This op-ed appeared in the May 11, 2014 edition of the Star-Ledger.
New Jersey is on the verge of washing its economic future down the drain. The state’s greatest asset, the transportation network that connects us to the world’s largest market, is falling apart.
It takes a lot to maintain, improve and expand New Jersey’s transportation network, and the state has clearly fallen behind by not properly tending to these important assets.
New Jersey’s densely clustered transportation infrastructure includes nearly 50,000 miles of roadways and close to 7,000 bridges. NJ also has a substantial public transit system. NJ Transit runs the nation’s third-most-traveled commuter rail system, the fourth-most-traveled bus system and ninth-most-traveled light rail system.
This extensive network is vital to the state’s economic future. Innumerable reports, commissions, evaluations and academic studies have shown over the years that there is no dispute: New Jersey’s transportation network suffers from insufficient maintenance and inadequate investment.
Two-thirds of New Jersey’s roads are of poor or mediocre quality and 36 percent of the state’s bridges are either structurally deficient or functionally obsolete, according to the American Society of Civil Engineers, which estimates that the average New Jersey driver pays $601 per year in added repair costs.
The state’s mechanism for paying for infrastructure maintenance and improvement – the Transportation Trust Fund – is near bankruptcy. The fund has no money for new projects, no authority to issue additional bonds and it is facing the expiration of bailout funding from the Port Authority and the Turnpike Authority.

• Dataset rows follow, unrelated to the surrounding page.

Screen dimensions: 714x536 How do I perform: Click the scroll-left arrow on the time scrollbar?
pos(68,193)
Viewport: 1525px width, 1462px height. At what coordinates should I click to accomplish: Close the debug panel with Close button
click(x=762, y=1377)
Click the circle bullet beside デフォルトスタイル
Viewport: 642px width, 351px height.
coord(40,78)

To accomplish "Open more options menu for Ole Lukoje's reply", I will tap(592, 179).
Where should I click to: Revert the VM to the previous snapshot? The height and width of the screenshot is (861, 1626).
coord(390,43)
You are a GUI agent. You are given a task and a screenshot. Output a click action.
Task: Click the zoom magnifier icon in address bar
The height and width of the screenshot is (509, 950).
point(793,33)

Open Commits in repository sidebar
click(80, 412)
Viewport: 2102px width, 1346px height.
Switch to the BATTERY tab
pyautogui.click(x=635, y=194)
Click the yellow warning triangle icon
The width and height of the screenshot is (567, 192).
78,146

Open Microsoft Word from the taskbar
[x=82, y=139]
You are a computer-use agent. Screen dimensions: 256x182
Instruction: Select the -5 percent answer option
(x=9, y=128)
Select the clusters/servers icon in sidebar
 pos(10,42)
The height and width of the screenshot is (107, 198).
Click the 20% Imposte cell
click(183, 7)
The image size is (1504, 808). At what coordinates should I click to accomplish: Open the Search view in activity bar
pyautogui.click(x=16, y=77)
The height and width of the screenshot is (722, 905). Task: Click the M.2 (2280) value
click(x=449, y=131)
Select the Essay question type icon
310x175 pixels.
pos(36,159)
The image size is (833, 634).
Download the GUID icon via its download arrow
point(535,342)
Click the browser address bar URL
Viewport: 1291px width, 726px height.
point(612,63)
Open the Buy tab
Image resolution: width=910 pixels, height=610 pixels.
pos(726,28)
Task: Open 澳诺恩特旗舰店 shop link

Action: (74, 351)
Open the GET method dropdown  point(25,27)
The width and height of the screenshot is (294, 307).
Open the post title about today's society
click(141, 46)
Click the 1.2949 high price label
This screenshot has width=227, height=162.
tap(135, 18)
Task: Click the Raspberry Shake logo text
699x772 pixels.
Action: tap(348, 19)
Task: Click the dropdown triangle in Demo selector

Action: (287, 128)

The Corzine and Christie administrations have kept the Transportation Trust Fund functioning by shifting money from the general budget and radically increasing overall debt, thereby reducing the ability to pay for projects as they are undertaken and taking money away from other essential state services.
Stretching debt and diverting money from the Port Authority avoided dealing with the fundamental problem facing the Transportation Trust Fund – it’s out of money. But avoiding the problem did not make it go away – it has only grown larger and more pressing.
Now, New Jersey needs bold action to fix its transportation system.
To maintain and improve the state’s roads, bridges and mass transit systems, as well as to begin projects critical to our future, New Jersey should increase funding for the state Transportation Trust Fund.
And the most sensible option to do so is to extend the state’s 7 percent sales tax to gasoline.
This would not only help put the Transportation Trust Fund on solid footing, but it would also prevent the dedicated resources generated from the present gas tax from losing their purchasing power over time, jeopardizing the very transportation system the money is supposed to preserve. A gallon of gas would cost another 24 cents, and the average New Jersey driver would spend about $100 more on gas each year (the same average driver currently pays about $600 each year in additional car repairs due to the state’s deteriorating roads). This modest per-driver expense would raise about $1.2 billion for the trust fund.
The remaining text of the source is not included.